Cet ouvrage enrichit les publications précédentes concernant ces mêmes années, car il donne aussi à réfléchir sur la problématique des prisonniers une fois libérés.
Un témoignage stupéfiant sur les années d'emprisonnement et de reconstruction d'un journaliste militant !
EXTRAIT
Dans les premiers mois qui ont suivi ma libération, je me suis longtemps demandé si j’étais encore sociable, si j’allais pouvoir fonder un foyer, vivre avec une femme sans trop l’agacer, bien éduquer un enfant, et, avant tout, si j’étais encore capable de travailler pour gagner ma vie, avec mes quarante ans sur le dos, dont quinze à l’ombre…
Aujourd’hui, si je rejette toute idée, tout sentiment de vengeance, je ne peux me cacher le fait que ce que mes camarades et moi avons enduré, tout comme d’autres groupes d’opposants, n’était pas si simple. Ce n’était pas qu’une petite égratignure. C’était démesuré.
L’État a diabolisé le danger que nous représentions pour déployer tout son arsenal répressif dans le but de mieux dominer le pays et paralyser le reste des forces politiques. Il a réussi, mais avec des résultats inattendus, comme le renforcement de l’extrémisme fondamentaliste et le rebondissement du chapitre des années de plomb dont il s’efforce aujourd’hui de se défaire…

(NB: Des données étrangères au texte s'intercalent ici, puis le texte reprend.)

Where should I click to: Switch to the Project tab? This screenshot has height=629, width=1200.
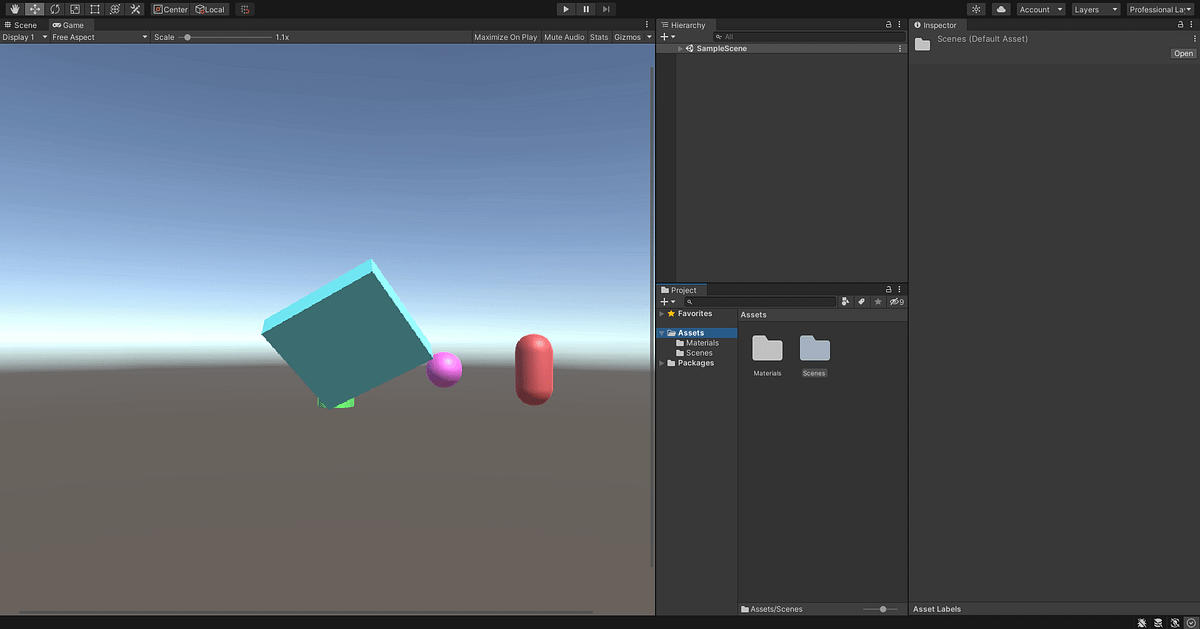[681, 289]
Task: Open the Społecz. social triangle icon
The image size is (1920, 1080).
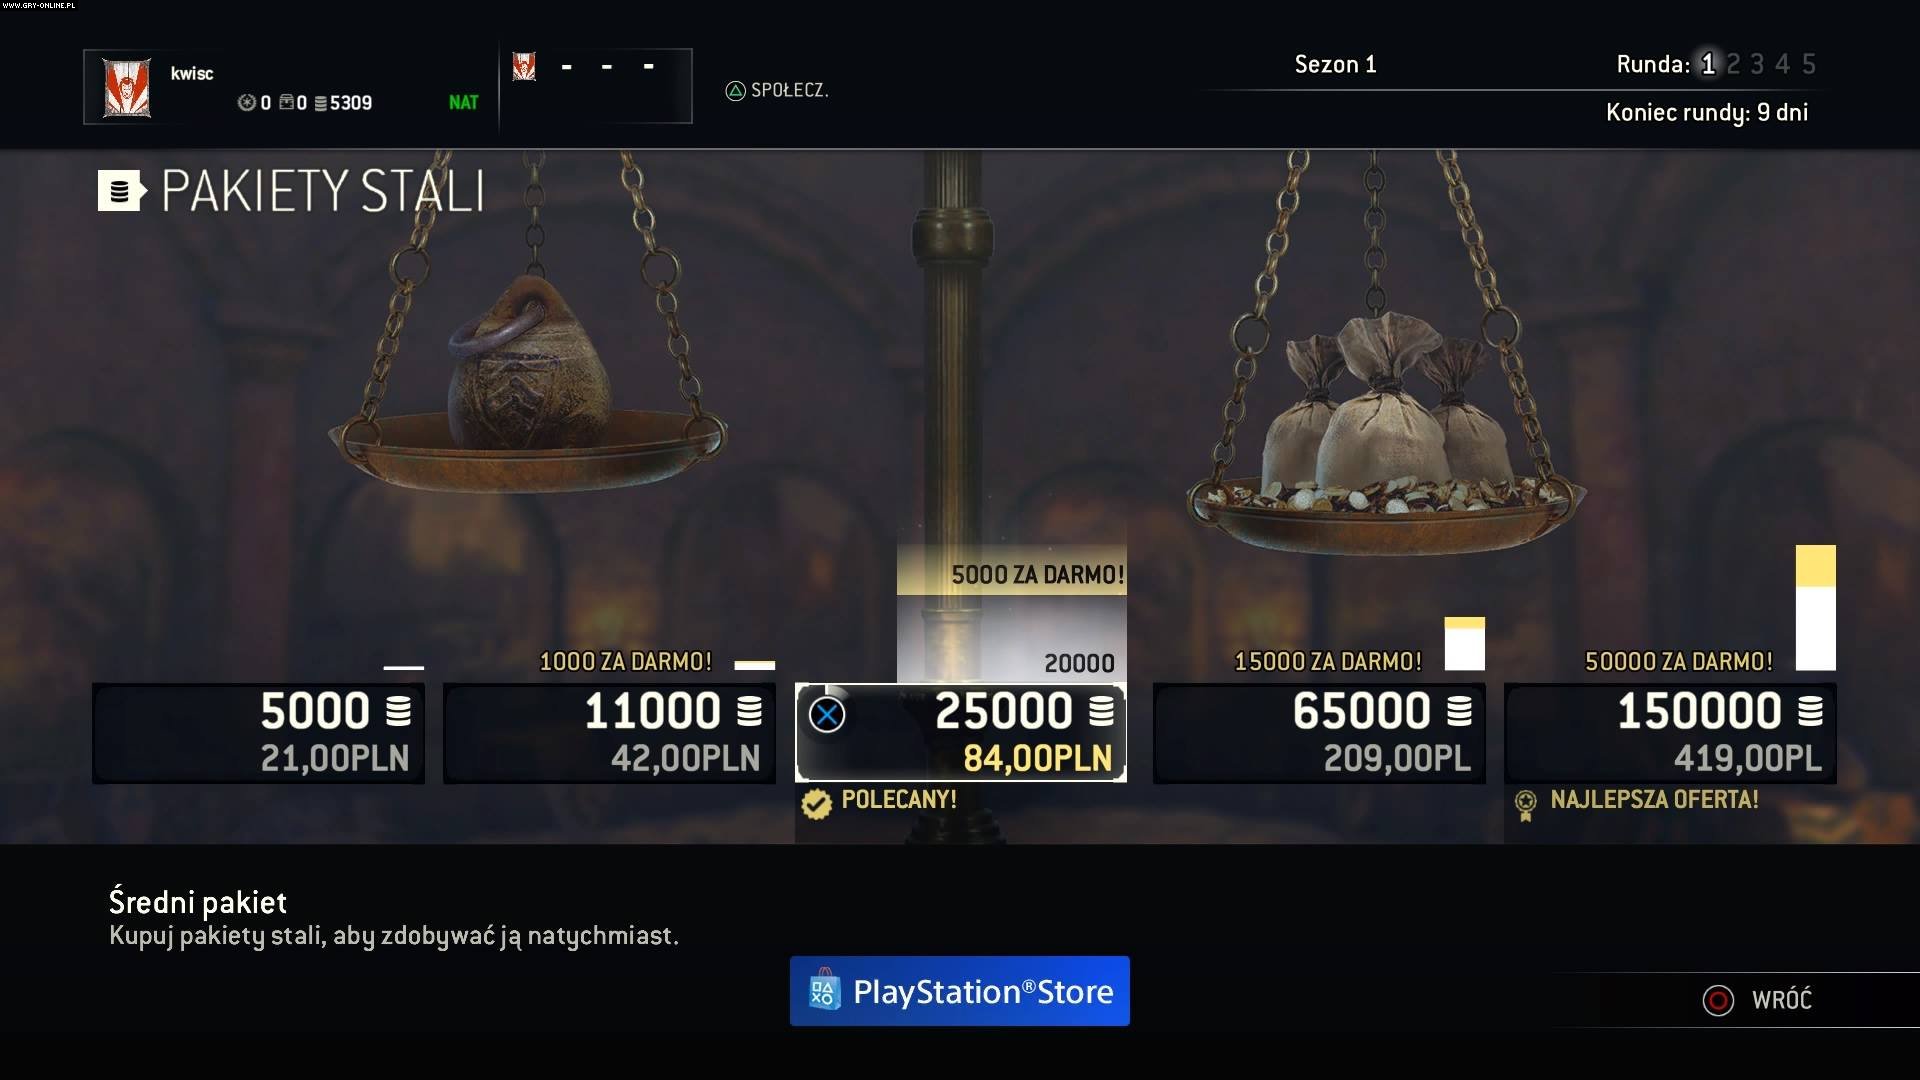Action: [736, 91]
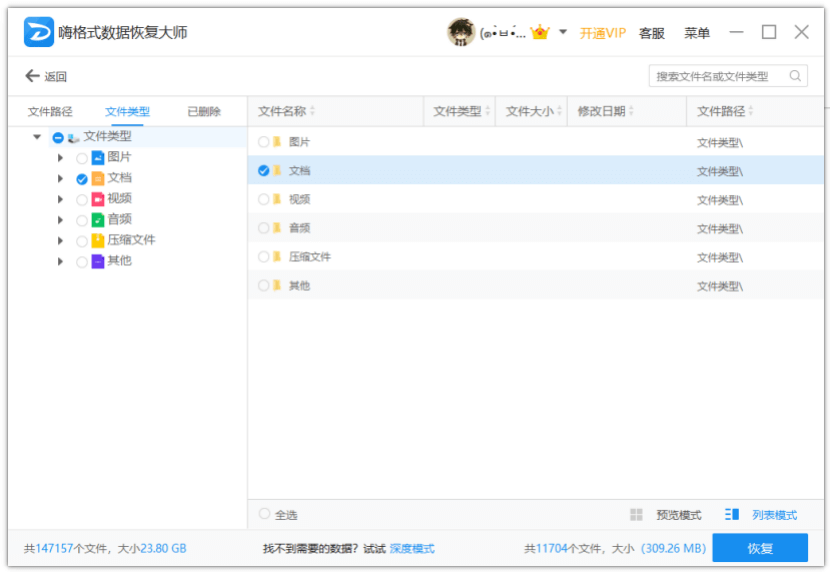Click the magnifier icon in the search box

pos(796,76)
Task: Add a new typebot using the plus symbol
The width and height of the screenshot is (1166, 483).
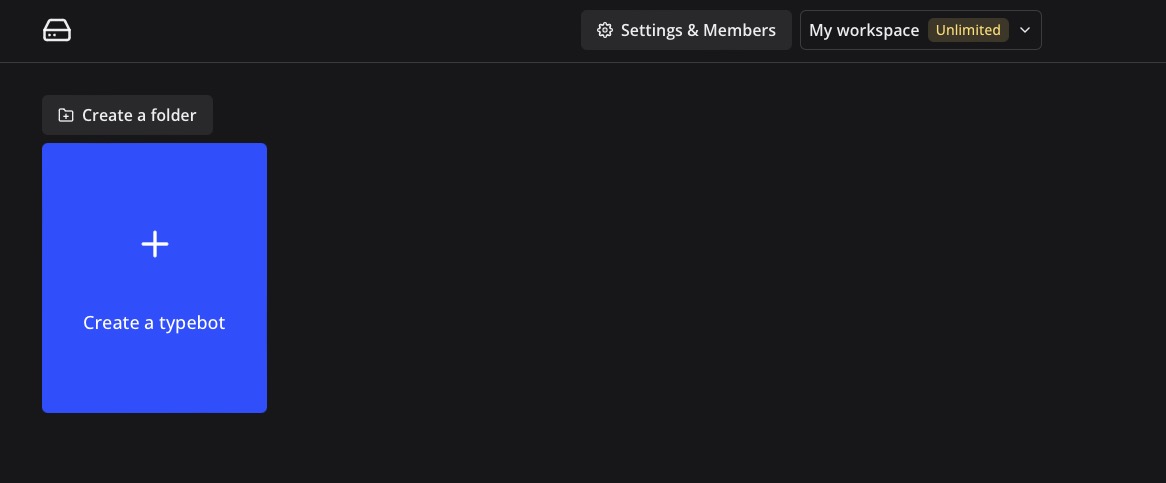Action: tap(154, 244)

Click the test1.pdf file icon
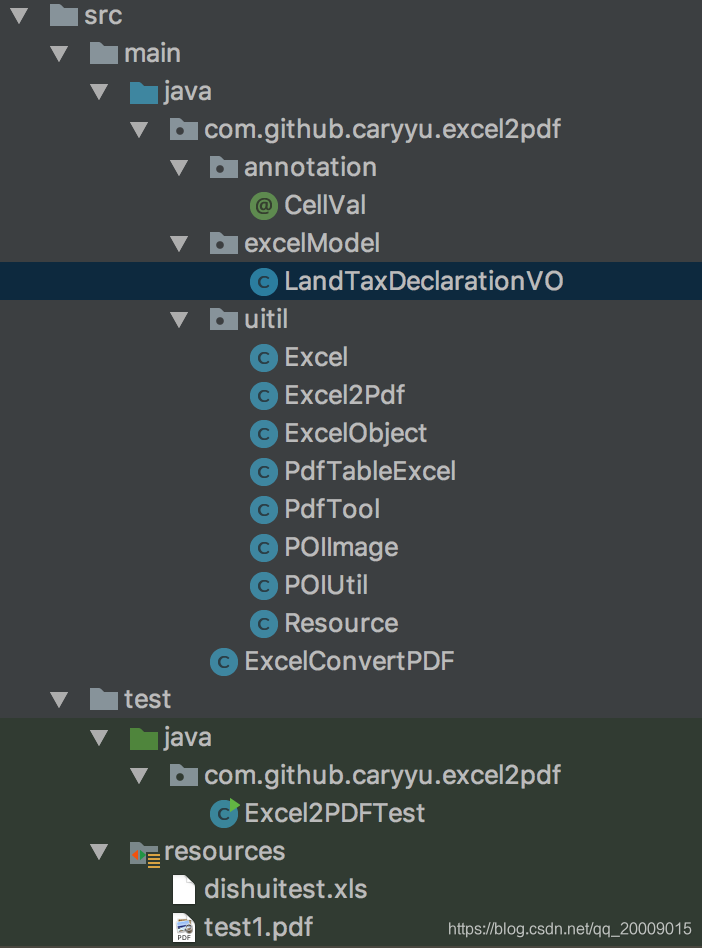click(x=184, y=927)
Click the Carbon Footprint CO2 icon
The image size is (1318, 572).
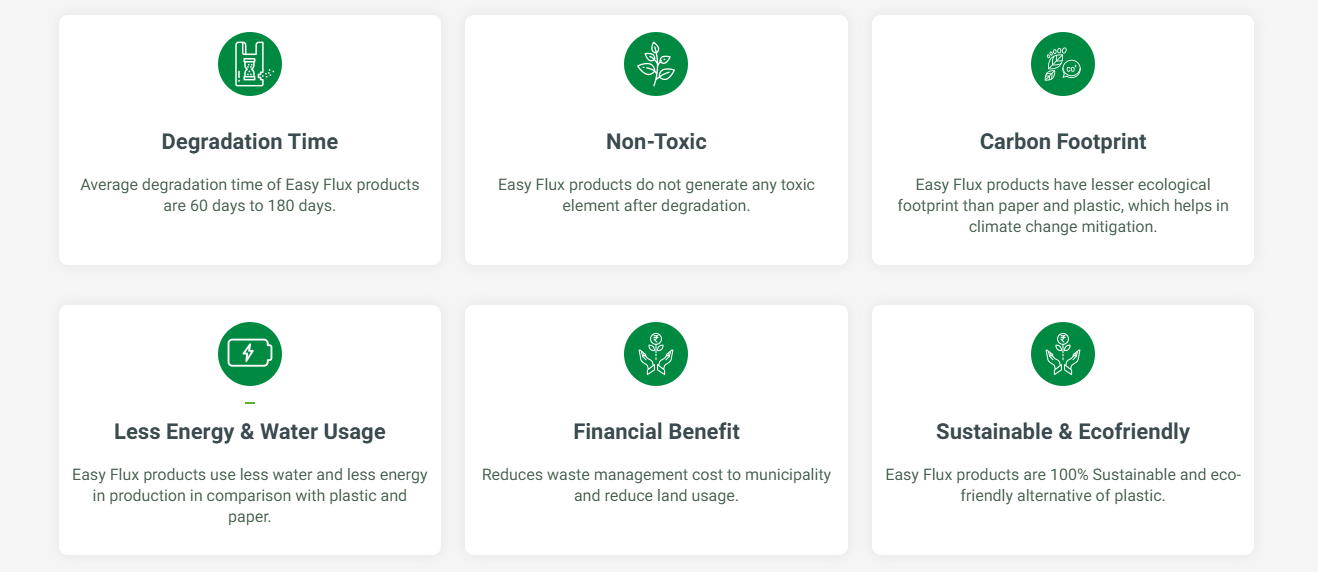click(x=1063, y=64)
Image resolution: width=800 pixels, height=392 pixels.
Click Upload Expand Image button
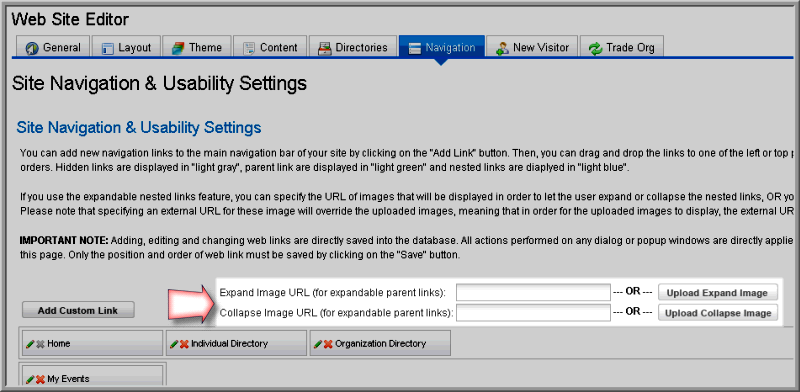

Naïvement certes, je me demande parfois où en serait aujourd’hui la France si sa droite s’était amusée à jeter les soixante-huitards dans des bagnes, si elle les avait torturés et condamnés à des décennies de prison.
À PROPOS DE L'AUTEUR
Né en 1949 et décédé en 2009, Abdelfettah Fakihani était journaliste au bureau de l'AFP à Rabat, au Maroc. Ce militant d'extrême gauche marocain a été incarcéré durant 15 ans pour "atteinte à la sûreté de l'État".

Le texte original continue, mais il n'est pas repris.